Fugitive princesse
C'était une africaine. Son visage lunaire était tellement agité de tics et de grimaces que le personnel soignant de la Maison d'Accueil Spécialisée où je faisais des remplacements l'avait surnommée "La Chose". Elle était quelquefois occupée à façonner dans l'espace des sculptures de vent, qu'elle seule pouvait voir, bien sûr, et qu'elle conservait précieusement dans un tiroir de son placard.
Pour avoir la paix, nous avions fini par jouer le jeu, et admirer...le vide qu'elle nous montrait. Son endroit préféré était la salle de bain, à cause des vitres qui laissaient passer la lumière bleutée lui rappelant sans doute la mer et son village natal sur les bords de l'Atlantique.

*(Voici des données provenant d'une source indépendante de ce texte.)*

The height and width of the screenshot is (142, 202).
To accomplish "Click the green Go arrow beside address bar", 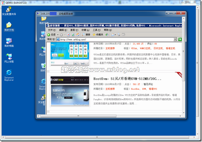I will [180, 39].
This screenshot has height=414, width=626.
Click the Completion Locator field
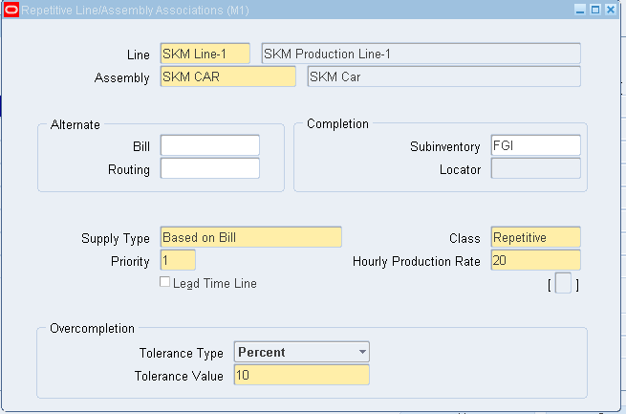pos(535,169)
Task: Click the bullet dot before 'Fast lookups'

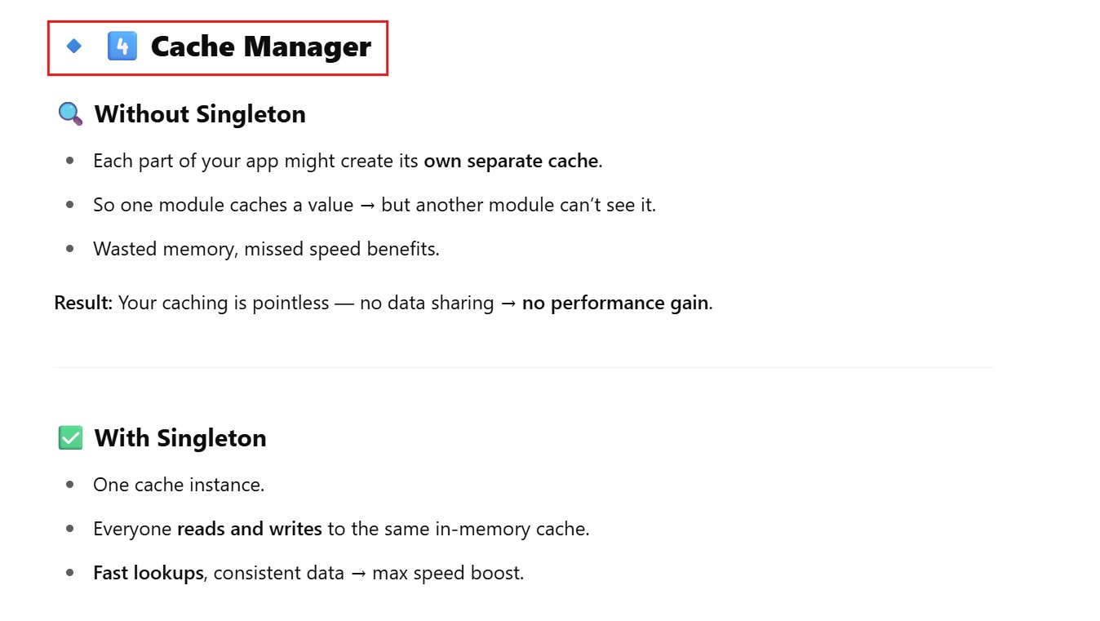Action: 70,573
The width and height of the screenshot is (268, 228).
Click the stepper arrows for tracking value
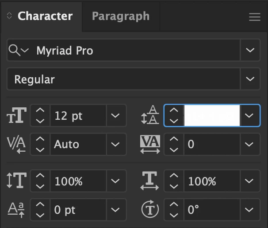point(174,145)
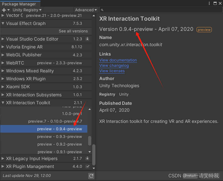Open View documentation link

coord(118,60)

Elle s'y balançait sans fin, d'avant en arrière, de gauche à droite, à nous donner le roulis voire le frisson rien qu'en la regardant....

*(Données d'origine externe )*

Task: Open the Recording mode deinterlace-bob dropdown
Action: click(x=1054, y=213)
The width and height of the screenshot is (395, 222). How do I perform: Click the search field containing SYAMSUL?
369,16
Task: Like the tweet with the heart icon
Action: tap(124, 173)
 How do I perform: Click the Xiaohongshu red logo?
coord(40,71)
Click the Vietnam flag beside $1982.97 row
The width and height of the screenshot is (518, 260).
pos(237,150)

Mais l'épisode qui m'a le plus touché fut la fois où completement nue, comme souvent, elle courrait droit devant elle, pourchassée à travers les couloirs par les aides soignants, parce qu'elle ne voulait pas se rhabiller.
Elle venait à ma rencontre et je l'enveloppais dans une grande serviette blanche, à la manière des princesses nubiennes, un pan de tissu jeté par dessus l'épaule. Elle se calma immédiatement, pris une pose hiératique, et daigna me donner son bras avec grâce et majesté. Son visage devint lisse, apaisé, et son regard se perdit dans d'insondables abîmes bordés d'étranges reflets bleu marin.
Ce moment féerique et insolite dura quelques secondes, jusqu'à ce que les aides soignants déboulent dans le couloir. Le charme était rompu.
Elle repris sa course éperdue, jetant derrière elle sa magnifique robe comme si c'était une insignifiante serviette.